== RECORDS SUPPLIED ==

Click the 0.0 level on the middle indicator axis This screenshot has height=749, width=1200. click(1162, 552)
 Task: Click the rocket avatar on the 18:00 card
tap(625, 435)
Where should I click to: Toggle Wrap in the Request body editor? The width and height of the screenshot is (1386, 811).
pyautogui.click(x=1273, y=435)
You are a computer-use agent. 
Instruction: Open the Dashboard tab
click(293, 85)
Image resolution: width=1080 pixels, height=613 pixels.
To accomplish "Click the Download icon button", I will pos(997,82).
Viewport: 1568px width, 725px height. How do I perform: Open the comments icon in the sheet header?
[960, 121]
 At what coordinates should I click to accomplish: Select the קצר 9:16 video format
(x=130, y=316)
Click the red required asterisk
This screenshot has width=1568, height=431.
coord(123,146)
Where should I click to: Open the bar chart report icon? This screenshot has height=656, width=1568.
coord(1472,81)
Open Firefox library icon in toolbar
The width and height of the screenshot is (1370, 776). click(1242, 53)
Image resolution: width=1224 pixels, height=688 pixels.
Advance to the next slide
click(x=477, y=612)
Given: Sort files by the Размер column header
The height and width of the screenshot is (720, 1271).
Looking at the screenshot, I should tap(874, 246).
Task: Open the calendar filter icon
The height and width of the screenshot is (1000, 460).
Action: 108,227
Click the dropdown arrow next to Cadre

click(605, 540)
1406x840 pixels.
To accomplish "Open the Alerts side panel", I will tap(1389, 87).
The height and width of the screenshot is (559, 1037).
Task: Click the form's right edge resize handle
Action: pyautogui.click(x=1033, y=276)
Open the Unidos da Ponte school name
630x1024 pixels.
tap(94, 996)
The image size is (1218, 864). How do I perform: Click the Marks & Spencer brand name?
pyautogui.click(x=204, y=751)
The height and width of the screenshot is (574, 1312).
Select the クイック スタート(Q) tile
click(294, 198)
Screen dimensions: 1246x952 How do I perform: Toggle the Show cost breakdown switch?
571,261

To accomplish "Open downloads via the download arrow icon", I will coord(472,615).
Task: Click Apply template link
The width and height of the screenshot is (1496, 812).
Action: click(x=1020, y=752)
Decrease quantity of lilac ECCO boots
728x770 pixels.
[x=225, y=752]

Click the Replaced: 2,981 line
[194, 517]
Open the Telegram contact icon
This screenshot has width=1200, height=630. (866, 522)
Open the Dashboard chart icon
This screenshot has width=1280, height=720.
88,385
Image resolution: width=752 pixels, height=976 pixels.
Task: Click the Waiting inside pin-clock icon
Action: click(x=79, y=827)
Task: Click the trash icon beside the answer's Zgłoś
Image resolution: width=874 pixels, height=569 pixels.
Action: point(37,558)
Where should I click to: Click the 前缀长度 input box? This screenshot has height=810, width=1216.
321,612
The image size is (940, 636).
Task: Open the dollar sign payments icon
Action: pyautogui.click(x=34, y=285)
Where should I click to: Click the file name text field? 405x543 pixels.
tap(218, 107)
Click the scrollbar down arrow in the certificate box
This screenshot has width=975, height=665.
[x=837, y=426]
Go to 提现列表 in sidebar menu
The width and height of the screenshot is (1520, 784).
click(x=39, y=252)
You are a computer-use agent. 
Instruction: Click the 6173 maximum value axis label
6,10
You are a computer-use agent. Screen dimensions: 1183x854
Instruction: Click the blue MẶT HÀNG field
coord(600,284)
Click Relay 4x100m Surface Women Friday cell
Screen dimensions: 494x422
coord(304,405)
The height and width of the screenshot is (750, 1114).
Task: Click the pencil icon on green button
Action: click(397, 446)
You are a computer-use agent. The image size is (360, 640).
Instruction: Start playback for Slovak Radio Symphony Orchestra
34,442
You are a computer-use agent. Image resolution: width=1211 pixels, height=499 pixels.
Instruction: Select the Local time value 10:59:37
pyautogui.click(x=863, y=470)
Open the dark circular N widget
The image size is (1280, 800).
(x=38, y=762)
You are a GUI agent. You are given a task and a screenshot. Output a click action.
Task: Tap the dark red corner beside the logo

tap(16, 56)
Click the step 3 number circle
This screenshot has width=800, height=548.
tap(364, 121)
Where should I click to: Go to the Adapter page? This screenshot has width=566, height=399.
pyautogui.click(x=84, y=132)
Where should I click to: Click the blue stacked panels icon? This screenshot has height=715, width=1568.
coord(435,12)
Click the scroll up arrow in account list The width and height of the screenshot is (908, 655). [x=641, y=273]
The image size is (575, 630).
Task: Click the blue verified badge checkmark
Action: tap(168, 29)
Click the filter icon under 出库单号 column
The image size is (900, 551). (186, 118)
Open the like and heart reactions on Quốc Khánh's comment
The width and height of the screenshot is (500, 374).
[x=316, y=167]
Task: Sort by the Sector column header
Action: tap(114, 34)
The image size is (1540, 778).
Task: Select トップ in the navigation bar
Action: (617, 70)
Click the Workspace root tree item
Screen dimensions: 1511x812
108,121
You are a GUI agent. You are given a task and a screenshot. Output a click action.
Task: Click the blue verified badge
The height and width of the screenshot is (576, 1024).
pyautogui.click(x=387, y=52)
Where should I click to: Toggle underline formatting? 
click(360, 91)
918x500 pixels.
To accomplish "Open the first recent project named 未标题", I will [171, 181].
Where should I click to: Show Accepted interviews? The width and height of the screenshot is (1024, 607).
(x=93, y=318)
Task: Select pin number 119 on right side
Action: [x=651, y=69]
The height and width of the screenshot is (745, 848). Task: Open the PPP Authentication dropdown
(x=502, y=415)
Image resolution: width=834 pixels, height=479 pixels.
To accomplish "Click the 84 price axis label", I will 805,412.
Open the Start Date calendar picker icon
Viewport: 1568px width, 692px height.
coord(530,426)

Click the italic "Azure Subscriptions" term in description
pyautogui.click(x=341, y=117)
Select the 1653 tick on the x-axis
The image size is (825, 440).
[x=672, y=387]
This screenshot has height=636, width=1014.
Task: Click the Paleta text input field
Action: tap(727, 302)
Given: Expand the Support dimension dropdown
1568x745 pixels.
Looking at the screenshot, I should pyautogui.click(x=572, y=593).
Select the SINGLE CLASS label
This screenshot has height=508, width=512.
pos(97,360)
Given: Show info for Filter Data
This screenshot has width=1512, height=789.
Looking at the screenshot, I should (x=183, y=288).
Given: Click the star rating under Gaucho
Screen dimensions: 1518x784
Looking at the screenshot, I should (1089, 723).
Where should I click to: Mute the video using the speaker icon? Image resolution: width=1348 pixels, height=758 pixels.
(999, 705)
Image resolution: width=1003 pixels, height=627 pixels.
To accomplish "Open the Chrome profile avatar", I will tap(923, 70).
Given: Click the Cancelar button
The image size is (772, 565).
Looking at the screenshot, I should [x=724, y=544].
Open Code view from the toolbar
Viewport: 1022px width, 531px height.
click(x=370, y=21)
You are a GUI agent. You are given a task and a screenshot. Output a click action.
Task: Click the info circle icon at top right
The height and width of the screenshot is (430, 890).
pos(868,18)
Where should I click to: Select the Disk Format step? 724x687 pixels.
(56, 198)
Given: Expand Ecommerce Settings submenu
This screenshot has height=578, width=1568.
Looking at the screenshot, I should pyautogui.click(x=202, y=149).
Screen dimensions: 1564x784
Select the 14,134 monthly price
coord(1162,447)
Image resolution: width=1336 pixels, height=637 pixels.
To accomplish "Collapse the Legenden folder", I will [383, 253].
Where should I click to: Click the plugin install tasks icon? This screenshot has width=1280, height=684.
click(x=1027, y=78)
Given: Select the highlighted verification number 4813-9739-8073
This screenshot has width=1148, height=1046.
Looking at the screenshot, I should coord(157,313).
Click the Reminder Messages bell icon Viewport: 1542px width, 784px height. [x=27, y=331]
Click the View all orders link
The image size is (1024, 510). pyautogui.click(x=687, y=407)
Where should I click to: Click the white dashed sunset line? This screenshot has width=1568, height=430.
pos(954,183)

===

WORK TASK: Return the material in full, restating each entry word for word.

TASK OUTPUT:
Click the 0.0 level on the middle indicator axis This screenshot has height=749, width=1200. click(1162, 552)
 Task: Click the rocket avatar on the 18:00 card
tap(625, 435)
Where should I click to: Toggle Wrap in the Request body editor? The width and height of the screenshot is (1386, 811).
pyautogui.click(x=1273, y=435)
You are a computer-use agent. 
Instruction: Open the Dashboard tab
click(293, 85)
Image resolution: width=1080 pixels, height=613 pixels.
To accomplish "Click the Download icon button", I will pos(997,82).
Viewport: 1568px width, 725px height. How do I perform: Open the comments icon in the sheet header?
[960, 121]
 At what coordinates should I click to accomplish: Select the קצר 9:16 video format
(x=130, y=316)
Click the red required asterisk
This screenshot has width=1568, height=431.
coord(123,146)
Where should I click to: Open the bar chart report icon? This screenshot has height=656, width=1568.
coord(1472,81)
Open Firefox library icon in toolbar
The width and height of the screenshot is (1370, 776). click(1242, 53)
Image resolution: width=1224 pixels, height=688 pixels.
Advance to the next slide
click(x=477, y=612)
Given: Sort files by the Размер column header
The height and width of the screenshot is (720, 1271).
Looking at the screenshot, I should tap(874, 246).
Task: Open the calendar filter icon
The height and width of the screenshot is (1000, 460).
Action: 108,227
Click the dropdown arrow next to Cadre

click(605, 540)
1406x840 pixels.
To accomplish "Open the Alerts side panel", I will tap(1389, 87).
The height and width of the screenshot is (559, 1037).
Task: Click the form's right edge resize handle
Action: pyautogui.click(x=1033, y=276)
Open the Unidos da Ponte school name
630x1024 pixels.
tap(94, 996)
The image size is (1218, 864). How do I perform: Click the Marks & Spencer brand name?
pyautogui.click(x=204, y=751)
The height and width of the screenshot is (574, 1312).
Select the クイック スタート(Q) tile
click(294, 198)
Screen dimensions: 1246x952 How do I perform: Toggle the Show cost breakdown switch?
571,261

To accomplish "Open downloads via the download arrow icon", I will coord(472,615).
Task: Click Apply template link
The width and height of the screenshot is (1496, 812).
Action: click(x=1020, y=752)
Decrease quantity of lilac ECCO boots
728x770 pixels.
[x=225, y=752]

Click the Replaced: 2,981 line
[194, 517]
Open the Telegram contact icon
This screenshot has width=1200, height=630. (866, 522)
Open the Dashboard chart icon
This screenshot has width=1280, height=720.
88,385
Image resolution: width=752 pixels, height=976 pixels.
Task: Click the Waiting inside pin-clock icon
Action: click(x=79, y=827)
Task: Click the trash icon beside the answer's Zgłoś
Image resolution: width=874 pixels, height=569 pixels.
Action: point(37,558)
Where should I click to: Click the 前缀长度 input box? This screenshot has height=810, width=1216.
321,612
The image size is (940, 636).
Task: Open the dollar sign payments icon
Action: pyautogui.click(x=34, y=285)
Where should I click to: Click the file name text field? 405x543 pixels.
tap(218, 107)
Click the scrollbar down arrow in the certificate box
This screenshot has width=975, height=665.
[x=837, y=426]
Go to 提现列表 in sidebar menu
The width and height of the screenshot is (1520, 784).
click(x=39, y=252)
You are a computer-use agent. 
Instruction: Click the 6173 maximum value axis label
6,10
You are a computer-use agent. Screen dimensions: 1183x854
Instruction: Click the blue MẶT HÀNG field
coord(600,284)
Click Relay 4x100m Surface Women Friday cell
Screen dimensions: 494x422
coord(304,405)
The height and width of the screenshot is (750, 1114).
Task: Click the pencil icon on green button
Action: click(397, 446)
You are a computer-use agent. The image size is (360, 640).
Instruction: Start playback for Slovak Radio Symphony Orchestra
34,442
You are a computer-use agent. Image resolution: width=1211 pixels, height=499 pixels.
Instruction: Select the Local time value 10:59:37
pyautogui.click(x=863, y=470)
Open the dark circular N widget
The image size is (1280, 800).
(x=38, y=762)
You are a GUI agent. You are given a task and a screenshot. Output a click action.
Task: Tap the dark red corner beside the logo

tap(16, 56)
Click the step 3 number circle
This screenshot has width=800, height=548.
tap(364, 121)
Where should I click to: Go to the Adapter page? This screenshot has width=566, height=399.
pyautogui.click(x=84, y=132)
Where should I click to: Click the blue stacked panels icon? This screenshot has height=715, width=1568.
coord(435,12)
Click the scroll up arrow in account list The width and height of the screenshot is (908, 655). [x=641, y=273]
The image size is (575, 630).
Task: Click the blue verified badge checkmark
Action: tap(168, 29)
Click the filter icon under 出库单号 column
The image size is (900, 551). (186, 118)
Open the like and heart reactions on Quốc Khánh's comment
The width and height of the screenshot is (500, 374).
[x=316, y=167]
Task: Sort by the Sector column header
Action: tap(114, 34)
The image size is (1540, 778).
Task: Select トップ in the navigation bar
Action: (617, 70)
Click the Workspace root tree item
Screen dimensions: 1511x812
108,121
You are a GUI agent. You are given a task and a screenshot. Output a click action.
Task: Click the blue verified badge
The height and width of the screenshot is (576, 1024).
pyautogui.click(x=387, y=52)
Where should I click to: Toggle underline formatting? 
click(360, 91)
918x500 pixels.
To accomplish "Open the first recent project named 未标题", I will [171, 181].
Where should I click to: Show Accepted interviews? The width and height of the screenshot is (1024, 607).
(x=93, y=318)
Task: Select pin number 119 on right side
Action: [x=651, y=69]
The height and width of the screenshot is (745, 848). Task: Open the PPP Authentication dropdown
(x=502, y=415)
Image resolution: width=834 pixels, height=479 pixels.
To accomplish "Click the 84 price axis label", I will 805,412.
Open the Start Date calendar picker icon
Viewport: 1568px width, 692px height.
coord(530,426)

Click the italic "Azure Subscriptions" term in description
pyautogui.click(x=341, y=117)
Select the 1653 tick on the x-axis
The image size is (825, 440).
[x=672, y=387]
This screenshot has height=636, width=1014.
Task: Click the Paleta text input field
Action: tap(727, 302)
Given: Expand the Support dimension dropdown
1568x745 pixels.
Looking at the screenshot, I should pyautogui.click(x=572, y=593).
Select the SINGLE CLASS label
This screenshot has height=508, width=512.
pos(97,360)
Given: Show info for Filter Data
This screenshot has width=1512, height=789.
Looking at the screenshot, I should (x=183, y=288).
Given: Click the star rating under Gaucho
Screen dimensions: 1518x784
Looking at the screenshot, I should (1089, 723).
Where should I click to: Mute the video using the speaker icon? Image resolution: width=1348 pixels, height=758 pixels.
(999, 705)
Image resolution: width=1003 pixels, height=627 pixels.
To accomplish "Open the Chrome profile avatar", I will tap(923, 70).
Given: Click the Cancelar button
The image size is (772, 565).
Looking at the screenshot, I should [x=724, y=544].
Open Code view from the toolbar
Viewport: 1022px width, 531px height.
click(x=370, y=21)
You are a GUI agent. You are given a task and a screenshot. Output a click action.
Task: Click the info circle icon at top right
The height and width of the screenshot is (430, 890).
pos(868,18)
Where should I click to: Select the Disk Format step? 724x687 pixels.
(56, 198)
Given: Expand Ecommerce Settings submenu
This screenshot has height=578, width=1568.
Looking at the screenshot, I should pyautogui.click(x=202, y=149).
Screen dimensions: 1564x784
Select the 14,134 monthly price
coord(1162,447)
Image resolution: width=1336 pixels, height=637 pixels.
To accomplish "Collapse the Legenden folder", I will [383, 253].
Where should I click to: Click the plugin install tasks icon? This screenshot has width=1280, height=684.
click(x=1027, y=78)
Given: Select the highlighted verification number 4813-9739-8073
This screenshot has width=1148, height=1046.
Looking at the screenshot, I should coord(157,313).
Click the Reminder Messages bell icon Viewport: 1542px width, 784px height. [x=27, y=331]
Click the View all orders link
The image size is (1024, 510). pyautogui.click(x=687, y=407)
Where should I click to: Click the white dashed sunset line? This screenshot has width=1568, height=430.
pos(954,183)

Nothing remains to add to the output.